How will E-Verify affect my current hiring process?
Your participation in E-Verify may require you to make a few small changes to your current hiring process:
- Some List B documents to not bear a photograph. You are no longer allowed to accept those documents; all List B documents must now include a photograph;
- Although writing the Social Security Number in Section 1 is actually optional for employees of non-EVerify employers, your new hires must provide the number. If the new hire has not yet been issued a number, you must delay E-Verify until the number is received;
- While copying identification documents is optional for an employer, you must now copy at least U.S. Passports, Permanent Resident Cards and Employment Authorization Documents (EAD) and retain the copy with the employee’s Form I-9. You can copy or not copy all other documents; whatever your copying policy is, it must be applied uniformly and without discrimination;
- You are required to display the E-Verify Participation poster and “Right to Work” poster in the area on your premises where Form I-9 and other employment paperwork is completed. If this is not practical, you must provide a copy of both posters to the new hire at the time that you provide Form I-9 and other employment-related paperwork.
Can I verify workers before hiring them? When must I verify a new hire?
We know that it’s a little counter-intuitive but, no, you cannot complete Form I-9 nor submit a new hire for E-Verify verification until after the employee has been hired. In other words, you cannot use Form I-9 or E-Verify to “pre-screen” applicants for employment eligibility. This rule is in place to protect legal workers from an adverse hiring decision based on erroneous or incomplete SSA or DHS information.
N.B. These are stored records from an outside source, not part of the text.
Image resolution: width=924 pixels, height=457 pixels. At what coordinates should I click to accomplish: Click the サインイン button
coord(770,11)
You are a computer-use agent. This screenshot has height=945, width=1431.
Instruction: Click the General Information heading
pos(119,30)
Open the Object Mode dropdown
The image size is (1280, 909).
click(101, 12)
You can, however, verify a newly-hired employee before they actually begin work for pay. Here are the rules:
- You may not require the applicant to complete Form I-9 until after the position has been offered and accepted;
- Section 1 must be completed by the employee by the end of the first day of work for pay;
- Section 2 must be completed by the employer by the end of the third day after the first day of work for pay. If the employee will work for three days or less, Section 2 must be completed by the end of the first day of employment;
- The new hire may be submitted for E-Verify verification any time after the position is offered and accepted, and Form I-9 is completed. Verification can occur before the employee actually begins work for pay;
- The new hire must be submitted for E-Verify verification before the end of the third day after the first day of work for pay. There are very few acceptable reasons for a delayed verification; for example, if the E-Verify system is unavailable, or if the new hire has not yet been issued a Social Security number.
If an employee decides not to contest a TNC or doesn't return to work, am I done?
The verification process is not complete until you receive a final determination of employment eligibility from us. If an employee chooses not to contest a Tentative Non-Confirmation or simply disappears, notify us promptly so that we can close the case. A final confirmation protects you from claims of discrimination.
What if an employee applied for a Social Security number (SSN) but not yet received it?
A Social Security number is required to verify a new hire. Also, you may not accept for Form I-9 a receipt for the application for a new identification document. If your employee has applied for a Social Security number but has not yet received the card, he or she may work while waiting for the Social Security Administration to process his or her SSN application. You should complete Form I-9 with the employee as much as possible, but wait to submit for E-Verify verification until the employee receives his or her SSN. Most likely, your submission will occur past the three-day deadline, so please tell us that the submission was delayed because the employee was waiting on the Social Security card.
Some employees work a few months each year. Do I verify these employees each year?
The answer depends on the circumstances of each case. For a more detailed explanation, go here.
Can I require new hires to show a driver`s license and Social Security card?
No, employers cannot ask for specific documents, or for more documents than are required for the Form I-9. Employees have the right to choose which documents they will present to the employer from the Lists of Acceptable Documents.